Game Design, Programming and running a one-man games business…

Reducing OverDraw

When you make 2D, rather than 3D games, the two things that can slow your game down on older video cards (forgetting CPU limitations for now) are State Changes and Overdraw. State Changes are basically texture changes (drawing a different image). Doing this too often can really slow down older cards. Overdraw is the problem I was looking at yesterday on Kudos 2.

Kudos 2 is fixed at 1024 by 768 res. thats roughly 768,000 pixels, in 32 bit color, or just over 3MB to draw the whole screen. Because of the way video cards work, you have a front buffer, a backbuffer and the source art itself, so this equates to around 9MB in practice. Given that even the most wonky video cards have 32MB of RAM, this is no big deal, but this is assuming you just load up a 1024 x 768 texture and copy it to the screen.

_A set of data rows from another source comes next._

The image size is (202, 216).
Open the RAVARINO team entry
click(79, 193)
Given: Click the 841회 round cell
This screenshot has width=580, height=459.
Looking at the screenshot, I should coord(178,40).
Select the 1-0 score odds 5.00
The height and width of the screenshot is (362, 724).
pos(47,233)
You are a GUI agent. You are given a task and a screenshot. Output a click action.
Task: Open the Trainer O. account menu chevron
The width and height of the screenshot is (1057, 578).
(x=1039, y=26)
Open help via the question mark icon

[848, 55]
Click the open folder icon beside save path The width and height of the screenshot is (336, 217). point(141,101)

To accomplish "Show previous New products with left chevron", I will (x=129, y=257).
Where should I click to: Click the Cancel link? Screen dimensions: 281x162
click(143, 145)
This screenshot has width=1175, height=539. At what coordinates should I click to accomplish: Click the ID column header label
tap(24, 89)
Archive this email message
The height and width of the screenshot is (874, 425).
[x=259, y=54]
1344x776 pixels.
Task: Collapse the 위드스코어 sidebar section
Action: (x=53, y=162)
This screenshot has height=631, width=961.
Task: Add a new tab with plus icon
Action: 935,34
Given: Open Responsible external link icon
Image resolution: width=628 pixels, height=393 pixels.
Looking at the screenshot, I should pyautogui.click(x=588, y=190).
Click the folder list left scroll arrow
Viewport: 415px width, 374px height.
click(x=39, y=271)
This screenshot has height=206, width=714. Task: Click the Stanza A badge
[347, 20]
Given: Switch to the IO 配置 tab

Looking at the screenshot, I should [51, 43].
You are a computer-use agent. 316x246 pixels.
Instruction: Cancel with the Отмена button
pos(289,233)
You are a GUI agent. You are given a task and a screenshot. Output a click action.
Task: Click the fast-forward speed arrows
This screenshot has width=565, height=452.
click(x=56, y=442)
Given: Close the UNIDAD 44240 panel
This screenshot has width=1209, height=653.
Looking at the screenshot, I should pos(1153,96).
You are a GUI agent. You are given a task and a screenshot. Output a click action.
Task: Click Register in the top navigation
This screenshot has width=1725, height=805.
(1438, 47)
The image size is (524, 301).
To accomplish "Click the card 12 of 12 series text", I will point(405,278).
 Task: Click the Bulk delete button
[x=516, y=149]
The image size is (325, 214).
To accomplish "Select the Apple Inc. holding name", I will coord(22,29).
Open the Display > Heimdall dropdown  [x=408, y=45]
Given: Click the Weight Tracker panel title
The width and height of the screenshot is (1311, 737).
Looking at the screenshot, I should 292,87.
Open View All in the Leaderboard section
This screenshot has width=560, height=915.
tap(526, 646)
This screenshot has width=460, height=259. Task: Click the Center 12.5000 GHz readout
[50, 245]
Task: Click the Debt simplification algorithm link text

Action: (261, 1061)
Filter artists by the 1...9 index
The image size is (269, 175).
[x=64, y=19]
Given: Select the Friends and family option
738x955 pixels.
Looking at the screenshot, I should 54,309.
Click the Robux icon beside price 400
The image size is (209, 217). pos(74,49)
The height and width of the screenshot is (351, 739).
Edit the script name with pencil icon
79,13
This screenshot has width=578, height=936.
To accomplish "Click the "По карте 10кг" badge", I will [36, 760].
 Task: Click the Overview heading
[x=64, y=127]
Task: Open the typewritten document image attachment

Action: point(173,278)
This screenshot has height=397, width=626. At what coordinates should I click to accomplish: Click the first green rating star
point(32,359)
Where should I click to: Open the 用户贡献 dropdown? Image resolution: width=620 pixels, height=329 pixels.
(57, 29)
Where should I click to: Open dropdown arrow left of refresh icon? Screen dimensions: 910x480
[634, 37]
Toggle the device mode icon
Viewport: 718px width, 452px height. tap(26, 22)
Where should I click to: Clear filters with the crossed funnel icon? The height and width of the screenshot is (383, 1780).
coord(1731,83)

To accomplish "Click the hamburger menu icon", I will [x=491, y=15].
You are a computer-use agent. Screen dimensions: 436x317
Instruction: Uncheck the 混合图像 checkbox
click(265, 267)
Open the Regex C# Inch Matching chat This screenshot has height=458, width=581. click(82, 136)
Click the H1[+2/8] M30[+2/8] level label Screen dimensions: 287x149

The first problem is you can’t have a 1024 by 768 texture. DirectX prefers things to be ‘power of 2’ in each dimension, so you have to have 1024 by 1024, and as a worst case, waste a lot of space anyway. That’s only a minor problem though. The real problem is what happens if we end up drawing the same pixel too many times a frame. This is called overdraw, and its quite easy to let it slow down your game.

The best way to see how bad overdraw can be is to code a version of the game that draws every image as a fairly transparent white box. See below:

That’s kudos 2, AFTER I optimised some of it. The lighter the colour, the more times that same pixel is being redrawn. Sometimes, this is legit, because I am blending two images together, so you can’t just draw the top pixel, but in the majority of cases, it’s just inefficient. You can tell that one of the worst areas of overdraw (apart from the avatar, which is pretty inevitable) is the dialog boxes. These are a pain.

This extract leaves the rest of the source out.